Posted: February 10, 2001
quarter-century ago, then-Secretary of Defense Donald Rumsfeld questioned the Central Intelligence Agency's estimates of the Soviet threat. He believed that the CIA, led then by George Bush, had underestimated the strategic military power of the Soviet Union. Rumsfeld's warnings led to a reassessment of the threat and later the formation of the Committee on the Present Danger—a group of intellectuals who made the case that America had fallen behind and had not taken the precautions to secure its defense. William Kristol, the editor and publisher of the Weekly Standard, and Robert Kagan, an associate of the Carnegie Endowment for International Peace, have edited a fresh series of essays written in the same spirit though against a different enemy. The new present danger, say Kristol and Kagan, is the reluctance of the United States to stand alone on the world stage and exert its influence on the post-Cold War world.
The 15 essays colleted in Present Dangers have a very specific purpose: to offer a moral defense of U.S. intervention in world affairs. Put simply, the United States stands as the principle bulwark against evil and tyranny in the modern world. Just as Ronald Reagan unapologetically denounced the Soviet Union as an "Evil Empire," so too do Kristol, Kagan, and other authors blame current U.S. foreign policy for coddling regimes that do not respect freedom and human rights. Although such regimes may not pose an immediate threat to the United States, conflict is more likely than not because tyranny and liberal capitalism are ultimately incompatible. Left unchecked, nations like North Korea and Iraq may well acquire the means to pose a strategic threat to the United States or its allies. If the United States is to "shape the international environment to its own advantage," as Kristol and Kagan put it, this will require "being more rather than less inclined to weigh in when crises erupt, and preferably before they erupt."
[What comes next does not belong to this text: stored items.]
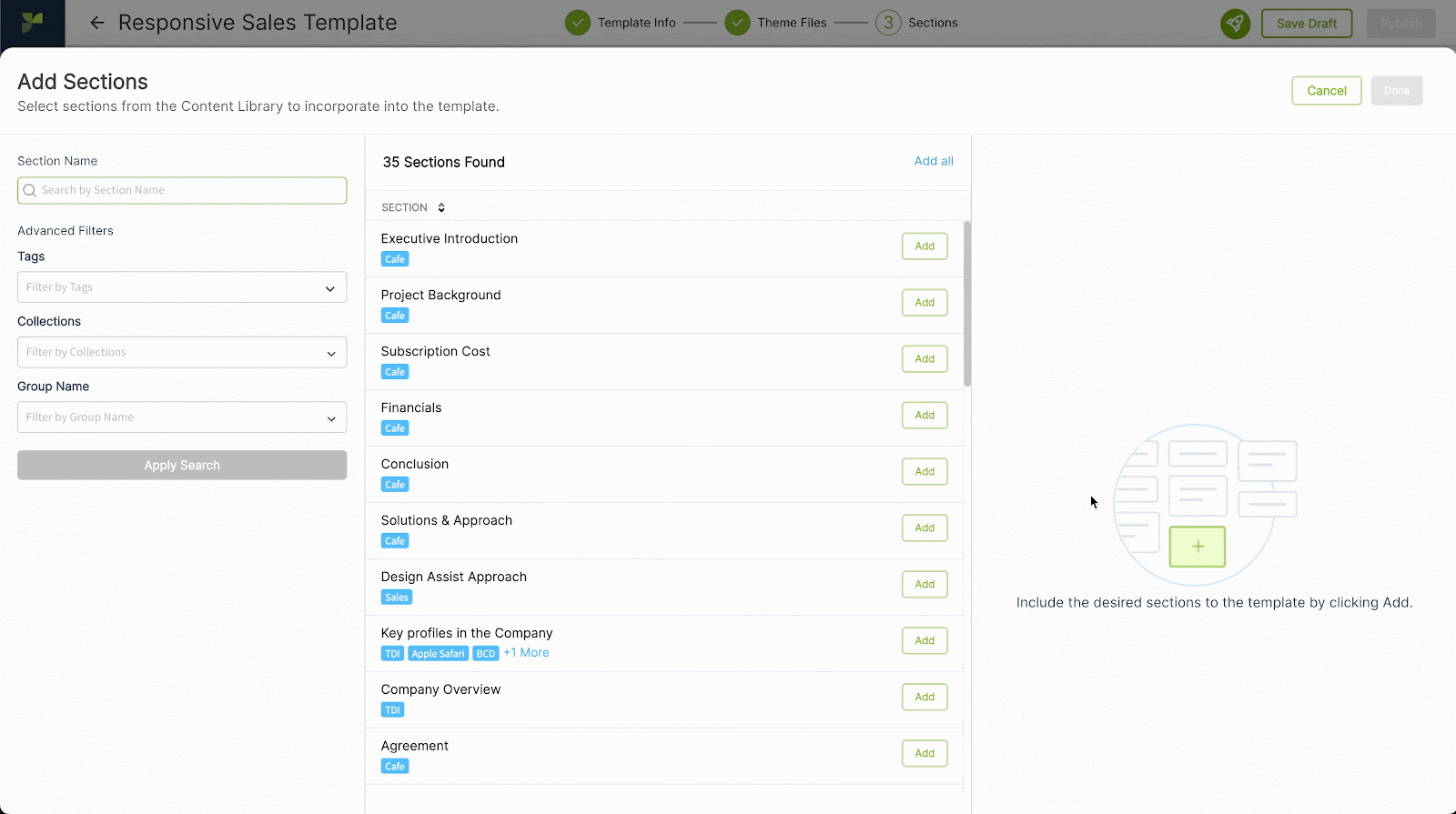1456x814 pixels.
Task: Click the rocket launch icon in header
Action: click(x=1235, y=24)
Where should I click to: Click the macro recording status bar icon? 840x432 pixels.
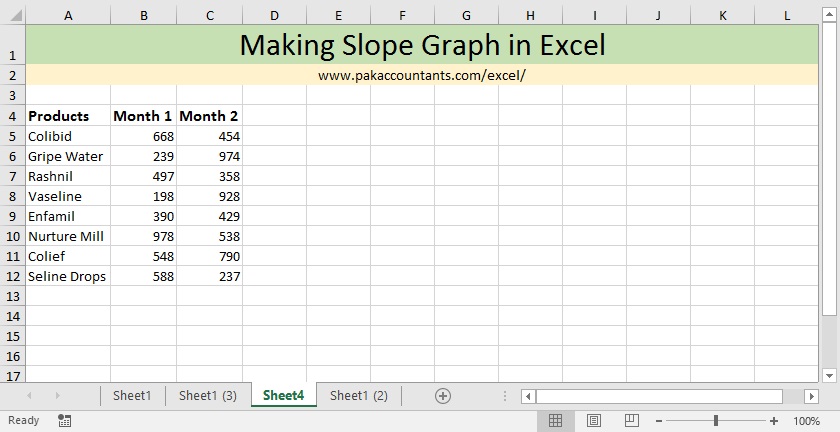tap(65, 421)

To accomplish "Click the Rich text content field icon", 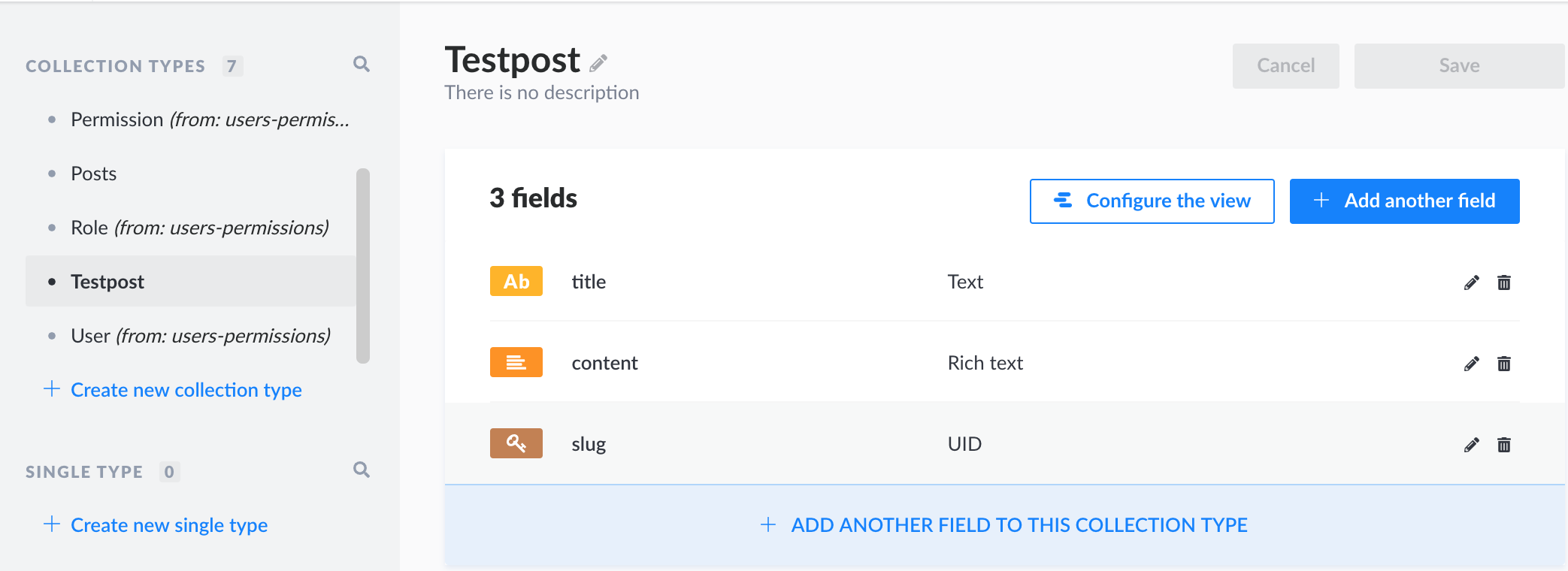I will tap(516, 362).
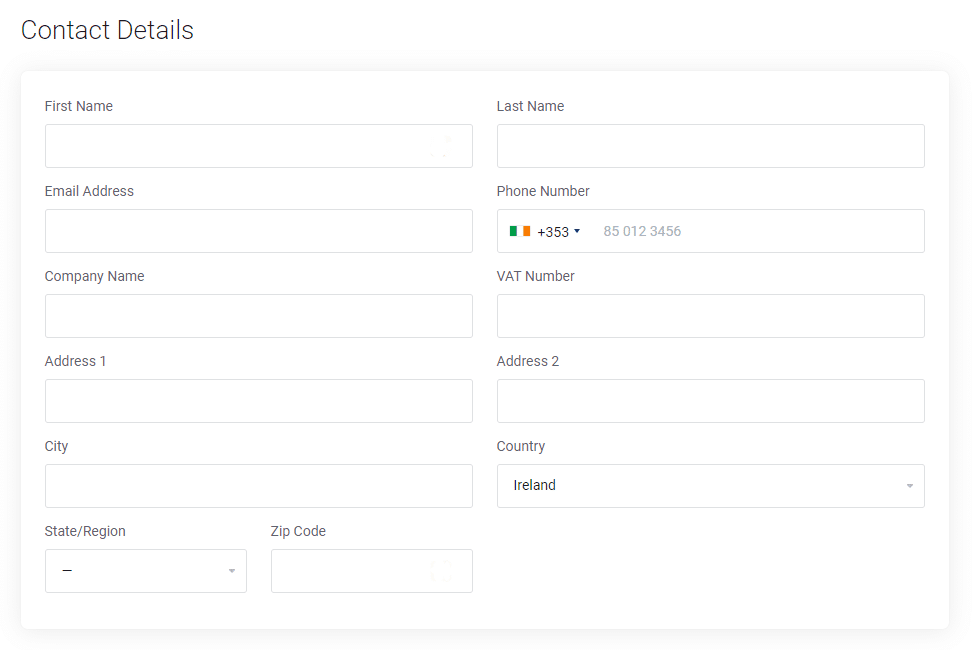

The essays in Present Dangers are by some of the most thoughtful writers on American defense and foreign policy, including Ross Munro, Donald Kagan, Frederick Kagan, Nicholas Eberstadt, Richard Perle, and Elliot Abrams. William J. Bennett and James Ceaser, two analysts not known for their work on defense issues, contribute fine essays, too.
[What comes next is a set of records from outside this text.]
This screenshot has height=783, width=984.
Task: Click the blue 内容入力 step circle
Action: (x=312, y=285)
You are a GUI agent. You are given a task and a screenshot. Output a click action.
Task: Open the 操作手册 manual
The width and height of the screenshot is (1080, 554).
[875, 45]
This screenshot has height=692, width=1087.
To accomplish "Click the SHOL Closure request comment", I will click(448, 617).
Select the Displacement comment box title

William Schneider and Paul Wolfowitz deserve special commendation. Schneider explains the reasons behind America's failure to check the spread of ballistic missile technology and shows why we must be prepared for nuclear, chemical, or biological attack. Schneider knows well the emerging danger, having been a member of the 1998 Rumsfeld Commission that assessed the ballistic missile threat to the United States. Much of the blame he places at the feet of the Clinton Administration, which delayed research and development on promising missile defense programs and gutted the Coordinating Committee on Multilateral Trade Controls (COCOM), enabling Russia and others to trade sensitive technologies to North Korea, Iran, and Iraq virtually without oversight.
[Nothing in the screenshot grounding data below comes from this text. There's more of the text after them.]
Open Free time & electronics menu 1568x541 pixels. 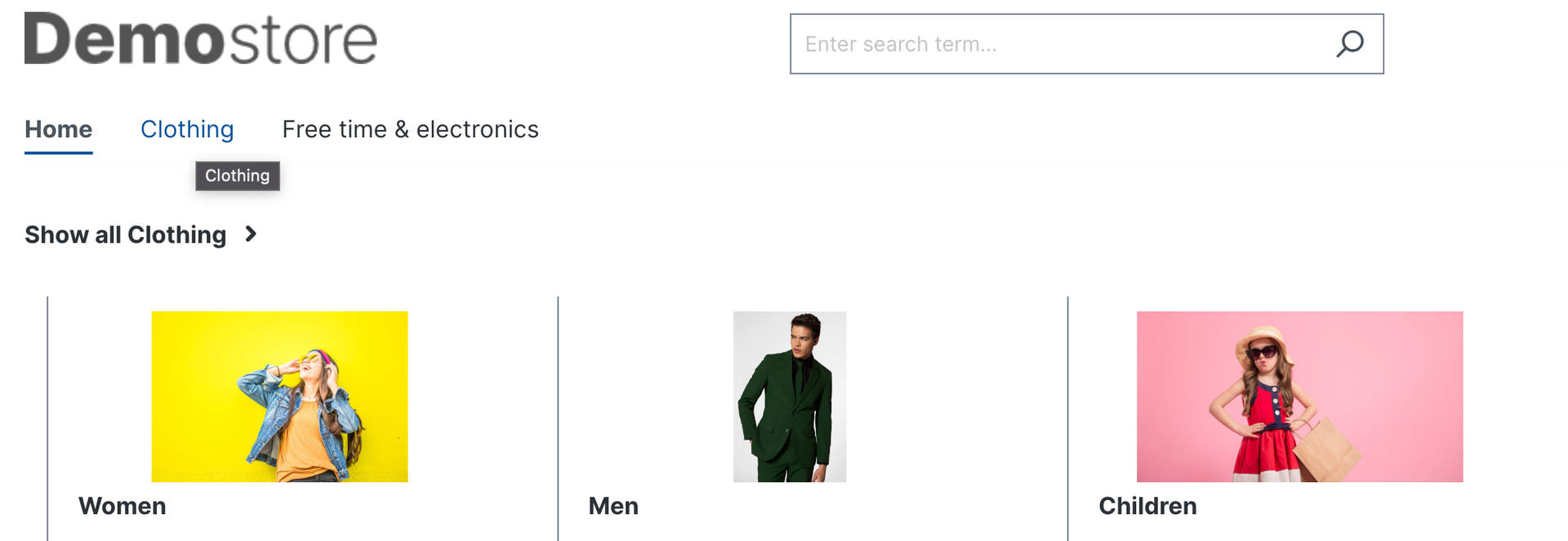pyautogui.click(x=410, y=129)
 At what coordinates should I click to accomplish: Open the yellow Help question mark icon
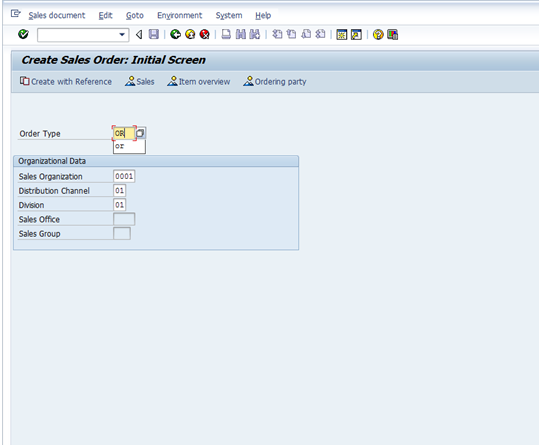tap(378, 34)
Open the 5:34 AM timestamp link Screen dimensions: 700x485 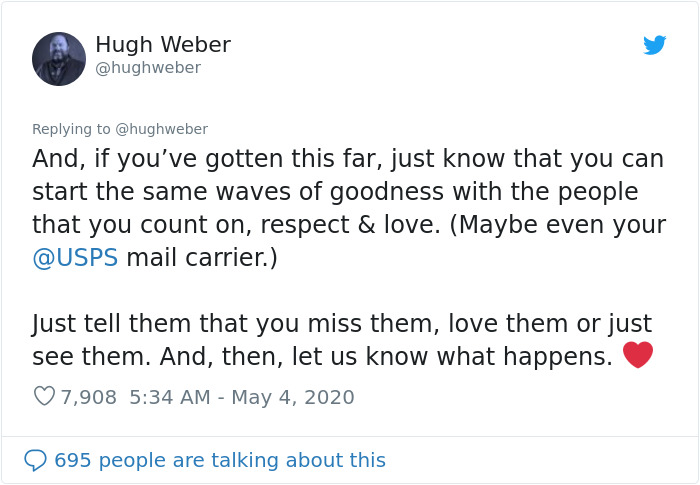tap(170, 397)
Wolfowitz tackles the question of "Statesmanship in the New Century." Like others in this volume, he argues for the strategic importance of promoting democracy throughout the world. This is no easy task, of course. In the case of China, Wolfowitz explains that the U.S. must fulfill its obligations to Taiwan without unduly alienating Communist China. It will be in America's long-term interest for a free and democratic Taiwan to remain an example to which the people of the mainland can aspire. Wolfowitz is under no illusions that China can be made easily into a constitutional democracy that respects the rights of man. But he believes that China—given the openness that comes with trade and a growing private sector—is fundamentally different from the old Soviet Union.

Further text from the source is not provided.